A Distal Femoral Fracture is a fracture found at the end of the thighbone(the distal femur). Distal femur fractures vary. The bone can break straight across (transverse fracture) or into many pieces (comminuted fracture). Sometimes these fractures extend into the knee joint and separate the surface of the bone into a few (or many) parts. These types of fractures are called intra-articular because they damage the cartilage surface of the bone. Intra-articular fractures can be more difficult to treat.

How does it get hurt/damaged?

Distal Femur Fractures occur primarily in two patient types, these being younger and older patients.
Injuries in the former, younger patients, most often happen due to a high energy collision such as a car crash or a sports injury. Due to the high level of force in these situations, patients may also experience other types of injuries alongside the fracture.
Olde patients most commonly experience a distal femur fracture from low force events. As we get older, our bones get thinner and become weaker. A low force event can cause an injury in someone who has weaker bones. 

How common is a Distal Femur fracture?

Pretty common! Approximately 58,600 people experience a Distal Femur Fracture per year in the USA.

When should you be worried about a Distal Femur Fracture and what to do initially?

Distal Femur Fractures will require an immediate trip to your local emergency room. Once there, an emergency care provider will diagnose the severity of the injury and the treatment path. Often, these injuries can be significantly displaced meaning the fracture is causing the bone to be misaligned and possibly shortened, in which case it may be urgently necessary to replace the bone back in its normal position. 

Severity of Injury and Treatment options?

Distal Femur Fractures vary in degree of severity. In general, fractures of the distal femur that are displaced-meaning the fracture is causing the bone to be misaligned- need surgery. These procedures are often complicated and require precision to restore the overall alignment of both the femur and the joint surfaces.
If it is a displaced fracture, then fracture fixation, like inserting a rod into the end of the femur to hold it in place or plates and screws on the side of the femur. 

For a fracture that enters the joint space, if there is any significant disruption of the cartilage surface, surgery to restore the normal congruity of the joint surface may be needed. 
A Hoffa fracture, which only involves one of the femoral condyles, can be difficult to treat because the fracture can be entirely through the cartilage surface, and the screws and other devices required to fix the fracture have to go into the cartilage to hold it in place. 

Post-surgery, it is essential to enter into a rehabilitation program that emphasizes early motion.
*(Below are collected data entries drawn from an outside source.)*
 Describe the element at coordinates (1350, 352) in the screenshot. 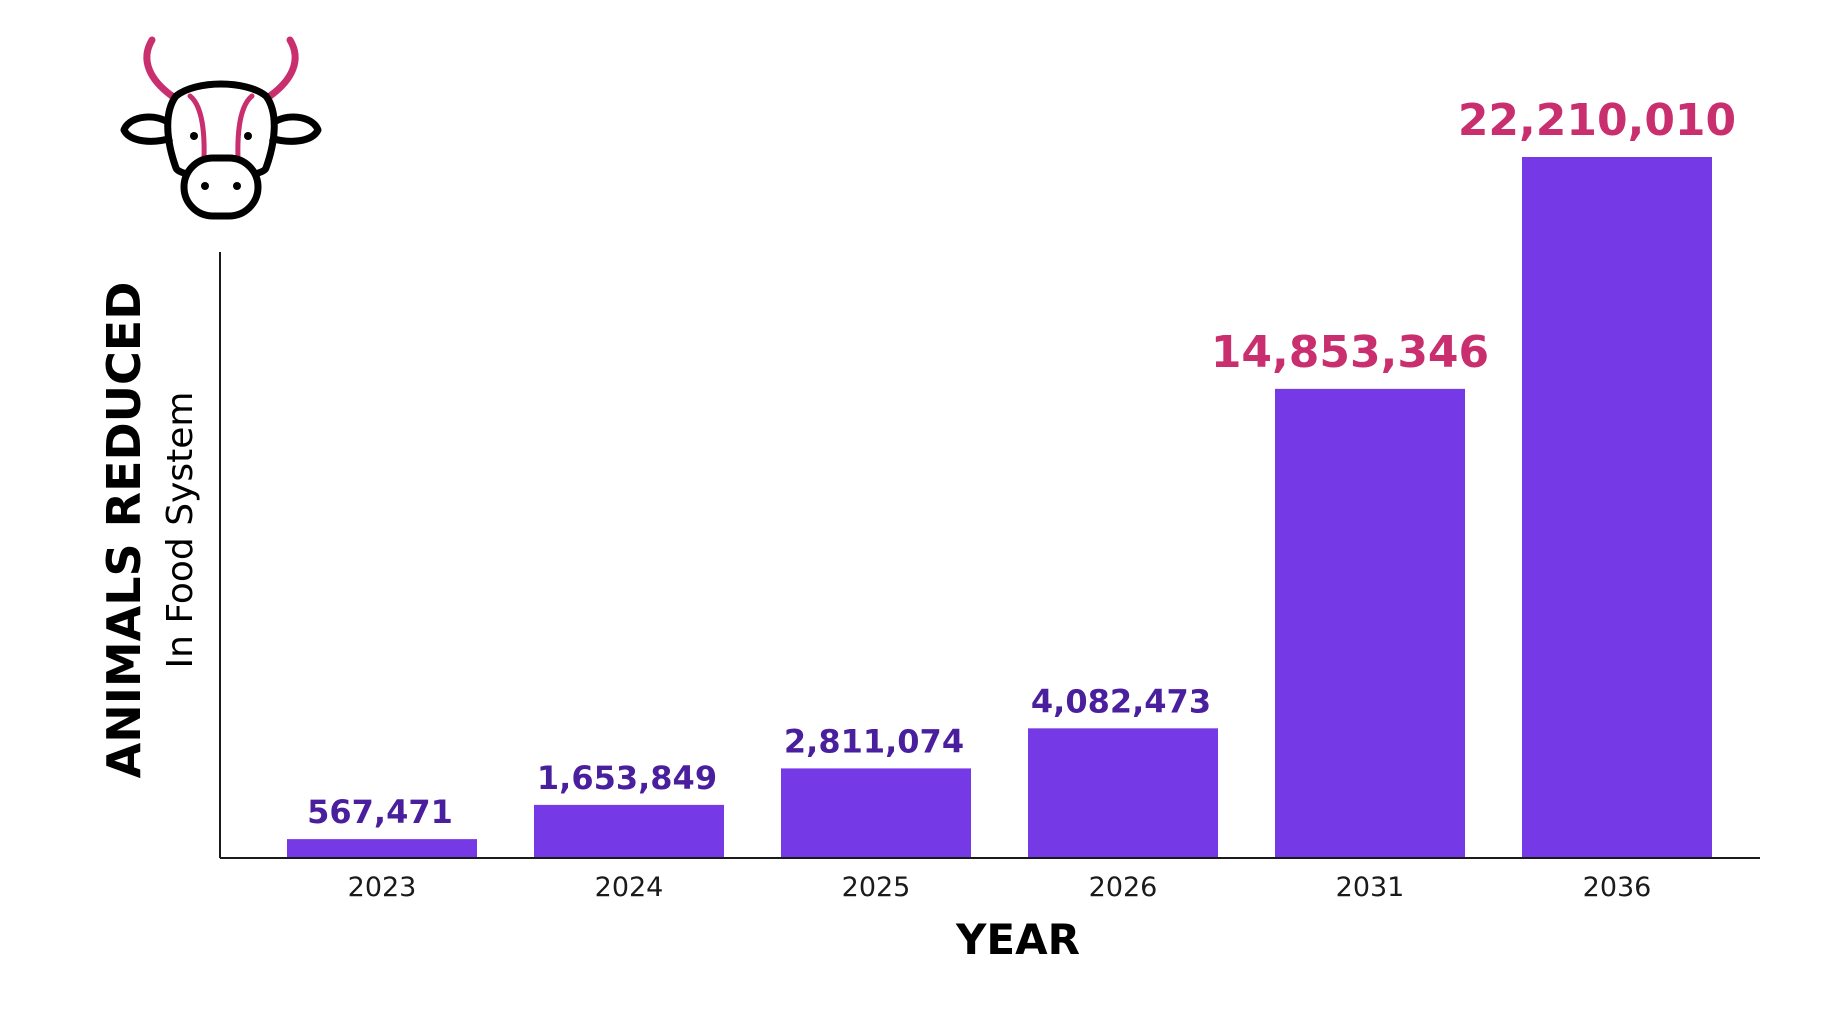

I see `value-label-2031: 14,853,346` at that location.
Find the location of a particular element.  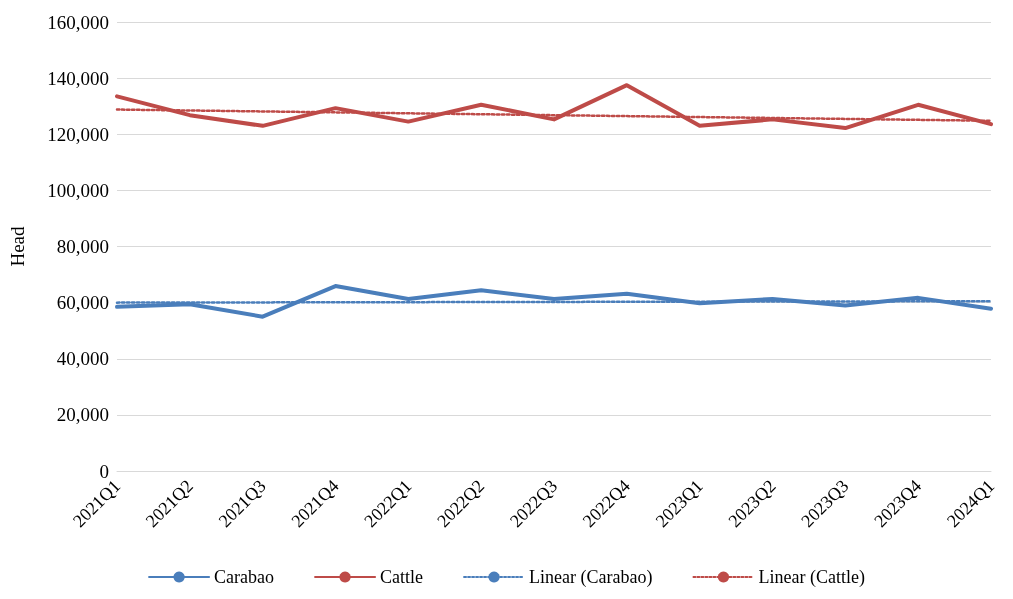

y-tick-label: 40,000 is located at coordinates (82, 359).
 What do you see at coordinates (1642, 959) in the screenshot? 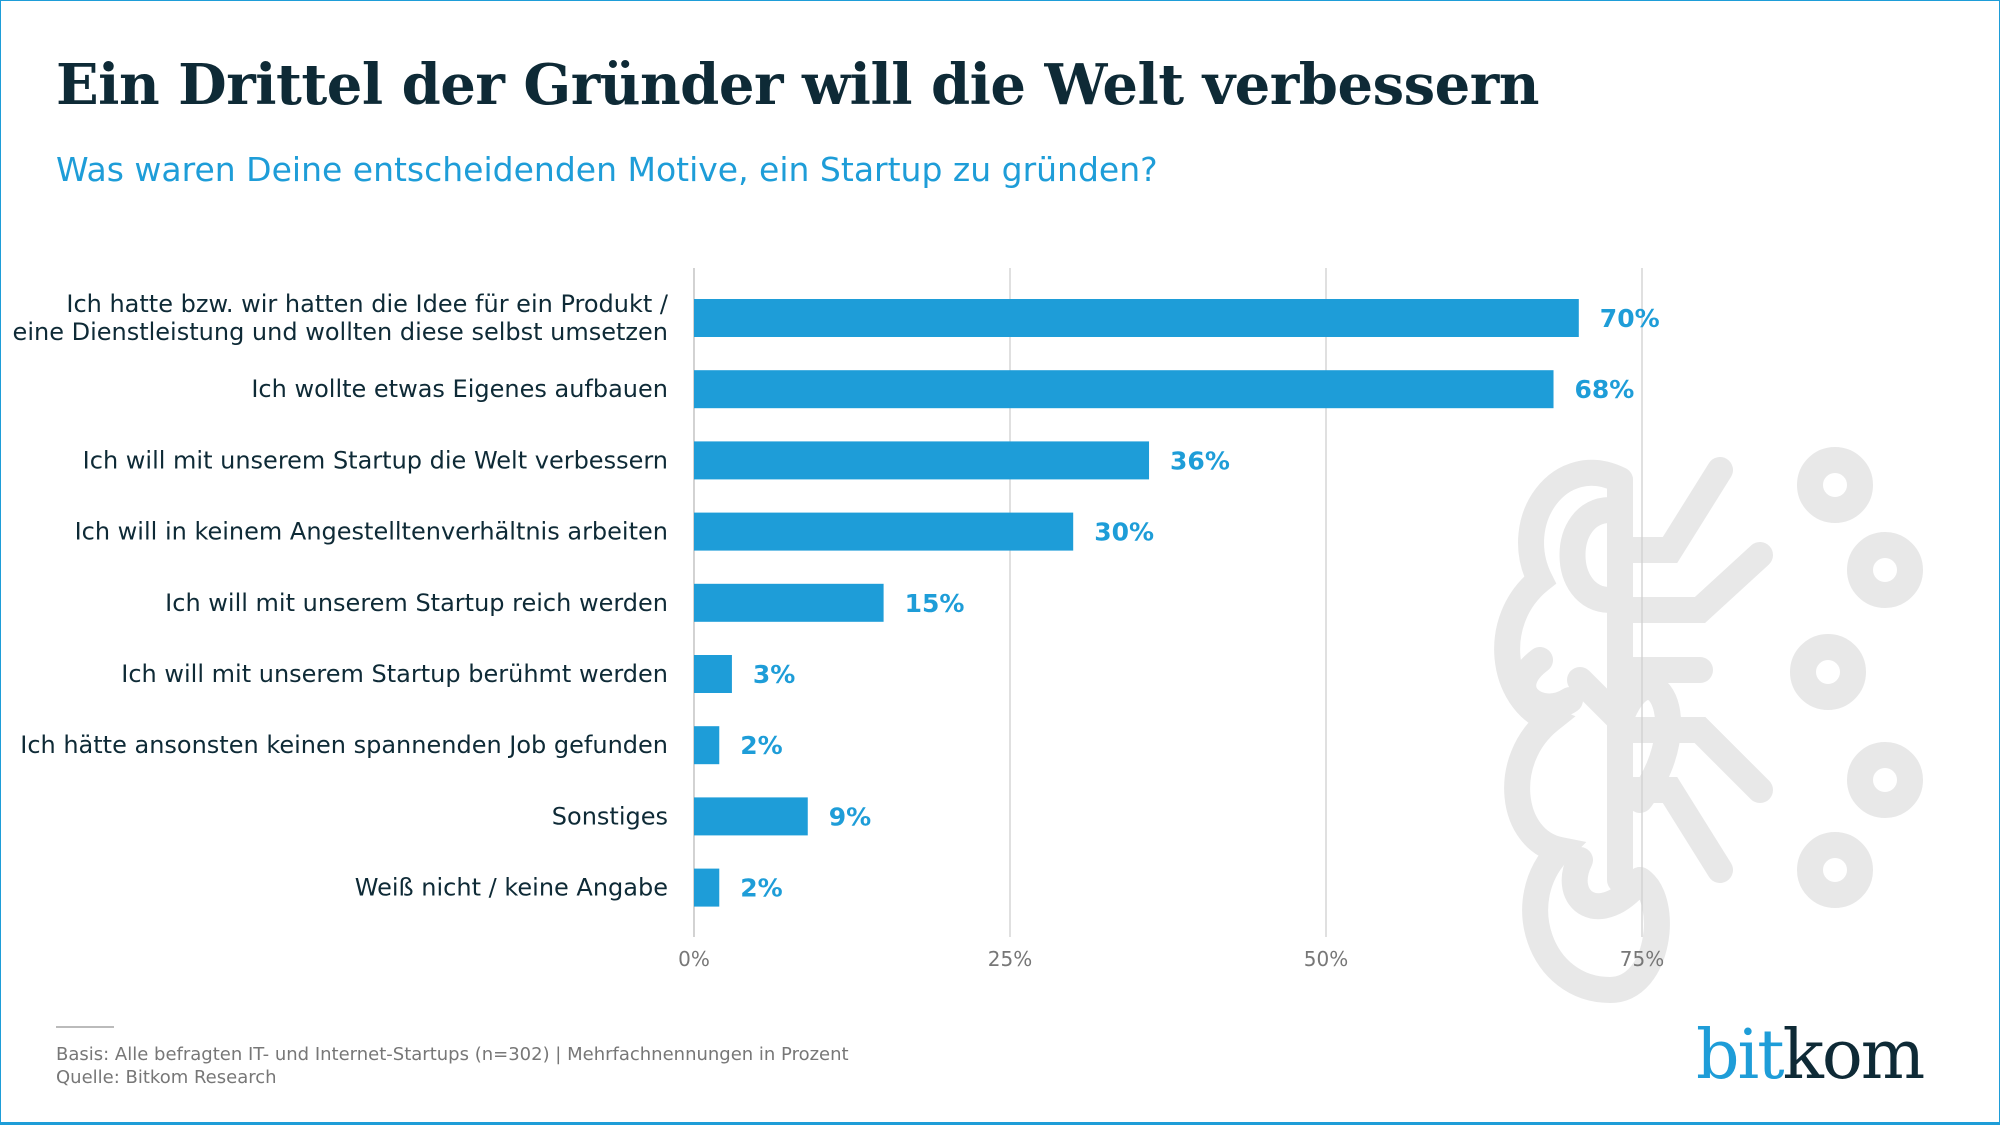
I see `x-tick-label: 75%` at bounding box center [1642, 959].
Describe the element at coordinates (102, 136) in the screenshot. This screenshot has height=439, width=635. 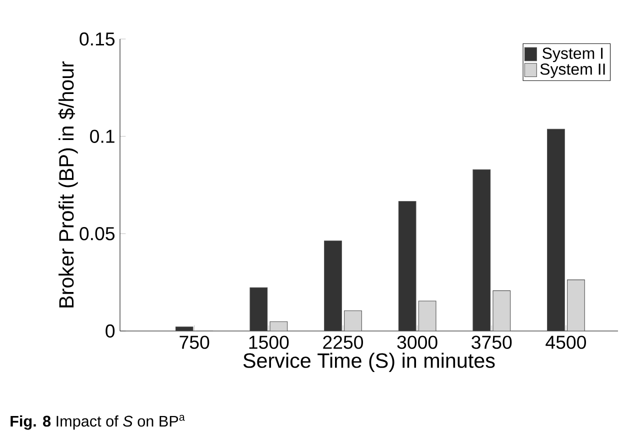
I see `y-tick-label: 0.1` at that location.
If the knee cannot be moved because the fracture is fragile, then there may be a risk of having the knee joint become stiff afterwards. 

What is my recovery timeline and the anticipated outcome?

Most patients will need to be on crutches with minimal to no weight bearing for the first 6 weeks. Depending on the severity of the injury and the amount of hardware required to help reset the bone, a patient can usually expect to start bearing weight after the 6 weeks mark. Driving is usually allowed after 7 to 8 weeks, whereas the full recovery process can take longer, up to 4-6 more months.